The compact also admitted the precariousness of in-person learning amid the ongoing pandemic, a debate schools and universities across the U.S. are continuing to parse even as classes begin.

"As we return to in-person experiences in our campus communities during the ongoing pandemic, we must acknowledge the responsibility we all share," according to the waiver. "Our return is tenuous and could be brief. Its success depends on each of us doing our part."

Newsweek contacted Penn State for comment, but did not hear back in time for publication. Wyatt DuBois, a university spokesman, told Spotlight PA that Penn State is aware of the "anxieties and uncertainties" members of the community are expressing about the compact.

"We feel it is important that students and families understand there is COVID-19 risk, everywhere in our daily lives," DuBois said, adding that the university has exceeded the guidance provided by health experts.

Penn State is not the only U.S. institution to make its student body acknowledge and accept liability for risk brought on by the pandemic.

Bates College, a small liberal arts school in Maine, asked its students to sign an "Acknowledgement of Shared Responsibility and Risk" before returning to campus.

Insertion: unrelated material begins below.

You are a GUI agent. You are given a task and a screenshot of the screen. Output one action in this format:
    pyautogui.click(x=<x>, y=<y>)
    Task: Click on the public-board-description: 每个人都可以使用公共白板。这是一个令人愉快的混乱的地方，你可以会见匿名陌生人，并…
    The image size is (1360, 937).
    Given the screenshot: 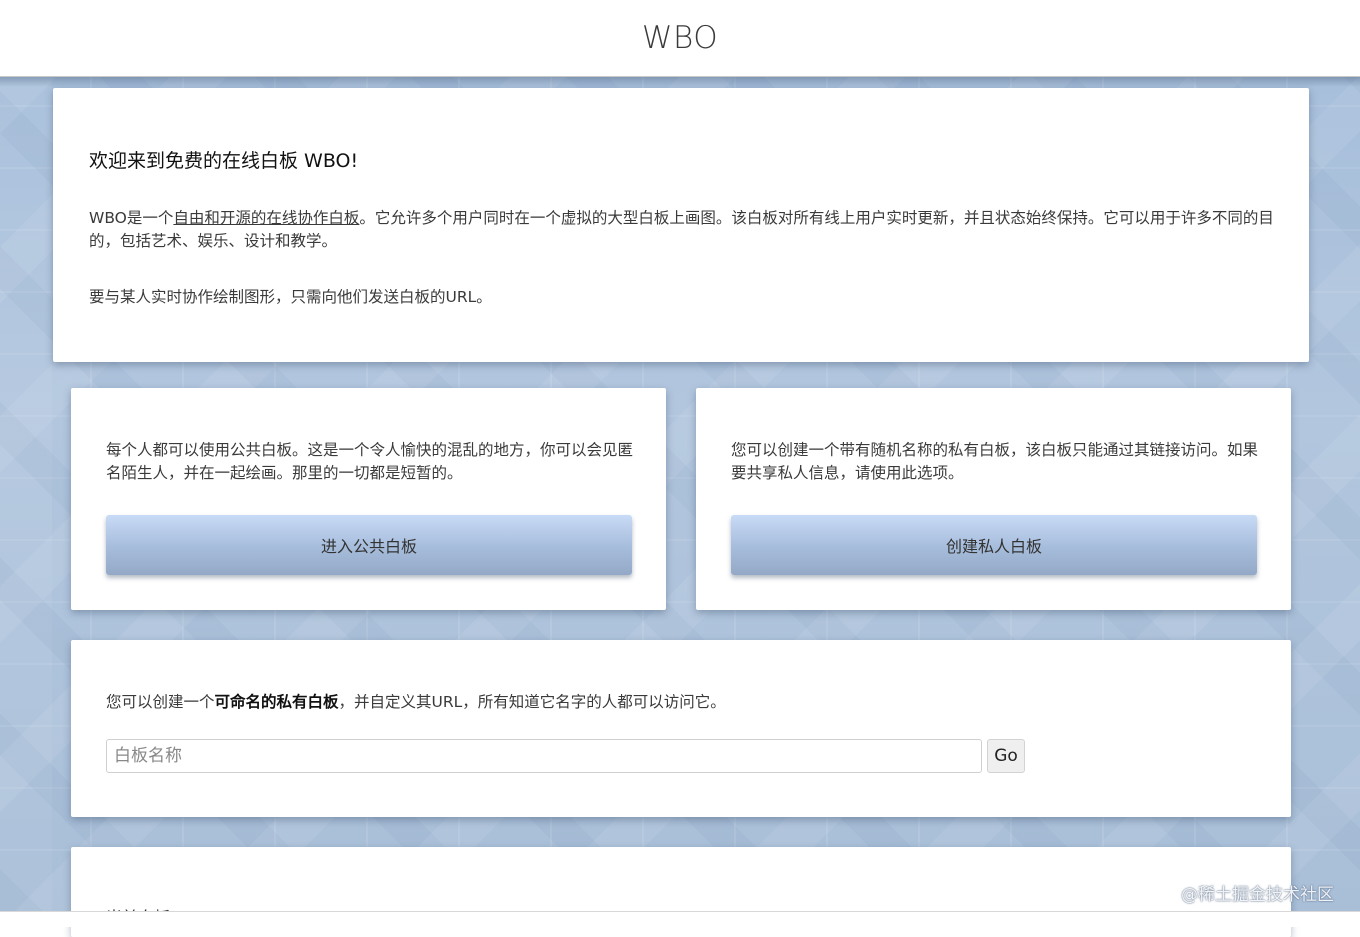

The agreement echoed Penn State's, requiring that signees acknowledge "exposure and illness may result in personal injury, illness, temporary or permanent disability, or even death."

Returning University of New Hampshire students must sign an "Informed Consent Agreement," forcing them to acknowledge that "coronavirus is a general public risk and the university system cannot guarantee they will not contract the coronavirus." A group of law students at the university are opposing the agreement, calling it confusing and bringing attention to its legal implications, Inside Higher Ed reported.